TUSCALOOSA, Ala. — The 75th Iron Bowl has ramifications that extend well beyond state pride.
This bitter, tradition-soaked Alabama-Auburn rivalry has once again become a matchup with national significance after going through some doldrums when one team was down, the other up, or both were mired in mediocrity.
Then the ninth-ranked Crimson Tide returned to the top of the rankings two years ago and made the game a national force once again. Now, it's No. 2 Auburn that is 11-0 and fighting for a national championship going into Friday's game while 'Bama (9-2) is still nursing hopes of a BCS bid.
"It says a lot for the football in this state to have two teams of this caliber playing," Tide coach Nick Saban said on Sunday.
It certainly says plenty about the current state of football in Alabama.
The two in-state rivals haven't both entered the Iron Bowl ranked in the Top 10 since 1994, when no. 4 Alabama beat No. 6 Auburn 24-14.
"Of course it goes up a notch," Tide quarterback Greg McElroy said. "There's more riding on the game for both teams. I think everyone cares an awful lot about the outcome considering the impact it could have not only on the national scene but also in the Southeastern Conference.
"We're very thrilled and excited to have the opportunity to play Auburn with them having the success that they've had."
The rivalry, of course, never lost any luster in the state of Alabama, where toddlers get dressed up in orange and blue or crimson and white.
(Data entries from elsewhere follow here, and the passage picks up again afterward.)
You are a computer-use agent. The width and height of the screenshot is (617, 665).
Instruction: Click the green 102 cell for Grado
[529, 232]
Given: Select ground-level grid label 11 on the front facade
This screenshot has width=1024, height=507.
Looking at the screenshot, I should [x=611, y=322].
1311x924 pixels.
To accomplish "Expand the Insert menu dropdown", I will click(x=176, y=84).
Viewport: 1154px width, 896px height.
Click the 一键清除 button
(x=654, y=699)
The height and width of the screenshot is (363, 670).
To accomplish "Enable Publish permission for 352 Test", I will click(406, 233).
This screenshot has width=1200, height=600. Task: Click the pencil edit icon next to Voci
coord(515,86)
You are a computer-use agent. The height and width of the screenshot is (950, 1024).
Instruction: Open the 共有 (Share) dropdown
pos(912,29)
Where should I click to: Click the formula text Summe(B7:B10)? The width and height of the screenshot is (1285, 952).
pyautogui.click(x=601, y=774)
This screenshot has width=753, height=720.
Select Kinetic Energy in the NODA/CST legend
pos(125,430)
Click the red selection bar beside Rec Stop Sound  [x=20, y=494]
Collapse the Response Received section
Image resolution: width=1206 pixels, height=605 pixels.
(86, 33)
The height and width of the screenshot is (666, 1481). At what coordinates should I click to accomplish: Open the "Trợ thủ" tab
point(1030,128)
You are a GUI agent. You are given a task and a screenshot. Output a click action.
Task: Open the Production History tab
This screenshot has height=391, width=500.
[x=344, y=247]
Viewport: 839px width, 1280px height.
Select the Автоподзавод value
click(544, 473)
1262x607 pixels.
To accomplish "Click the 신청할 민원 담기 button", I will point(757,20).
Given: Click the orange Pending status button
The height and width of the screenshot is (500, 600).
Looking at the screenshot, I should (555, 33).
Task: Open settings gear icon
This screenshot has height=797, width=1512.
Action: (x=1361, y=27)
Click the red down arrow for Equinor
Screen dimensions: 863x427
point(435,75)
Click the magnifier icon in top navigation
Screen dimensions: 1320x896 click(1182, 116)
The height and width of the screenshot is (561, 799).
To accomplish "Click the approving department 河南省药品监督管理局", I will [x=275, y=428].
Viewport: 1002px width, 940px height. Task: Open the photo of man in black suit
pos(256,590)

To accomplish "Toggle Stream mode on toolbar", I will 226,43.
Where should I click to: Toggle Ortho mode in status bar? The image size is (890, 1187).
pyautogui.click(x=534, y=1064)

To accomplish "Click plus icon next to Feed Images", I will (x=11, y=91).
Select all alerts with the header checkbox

It's important to choose sides early, after all.
It seems sure to grab the attention of college football fans without a rooting interest, as well.
This is the first time in five years both teams have even been ranked for the regular-season finale.
The Tigers have already secured a spot in the SEC championship game against No. 18 South Carolina and have ridden quarterback Cam Newton into national title contention.
An unranked Auburn team came a last-minute 'Bama touchdown drive from possibly derailing the Tide's championship hopes last season. That was substantial progress from the 36-0 drubbing on the Tigers' last visit to Tuscaloosa two years ago, the game's widest margin in 46 years and the end of a six-year Auburn winning streak.
Popular coach Tommy Tuberville resigned under pressure a few days later, and athletic director Jay Jacobs hired Gene Chizik.
"It was a lowpoint. It's really amazing how far we have come in a short period of time," said Jacobs, a former Tigers player. "These players in '08, they won five games and they've won 11 this year, and that's with the same guys.
"We've come a long way really at a lot faster pace than I thought we could get here."
It's the same pattern Saban and the Tide followed. Modest progress the first year, and national championship contention the second. Alabama, which won the national title last season, won 12 games in Saban's Year 2, including that five-touchdown demolition.
"They were kind of in the position we are," Auburn center Ryan Pugh said. "They were starting to come back to the forefront of where Alabama football had been for a long time. I think we're doing the same after one tough year in '08. I think we're starting to bring Auburn football back to the front, where they were for so many years.
"I think that you're just going to see an unbelievable matchup Friday night."
This game's compelling storylines aren't just confined to the field. Barring NCAA intervention, Newton seems to control his own destiny in the Heisman Trophy chase, just like Auburn does in the BCS.
But he has been at the center of a controversy the past few weeks after revelations that his father allegedly sought $180,000 from Mississippi State boosters to sign with that school. That would be an NCAA violation and raises questions about his eligibility, though it hasn't kept him from the field yet.
Newton hasn't spoken to the media in nearly two weeks, and it's not clear if he will leading up to the Iron Bowl either. Saban doesn't want that topic overriding his own team's preparation either.
"The focus this week is on the Alabama-Auburn game, it's not about anything that's going on outside," Saban said. "It's not about what happened last year. None of that really matters. It's about this week, this time, this game.
"The culmination of your season sort of gets judged by how you do in a game like this."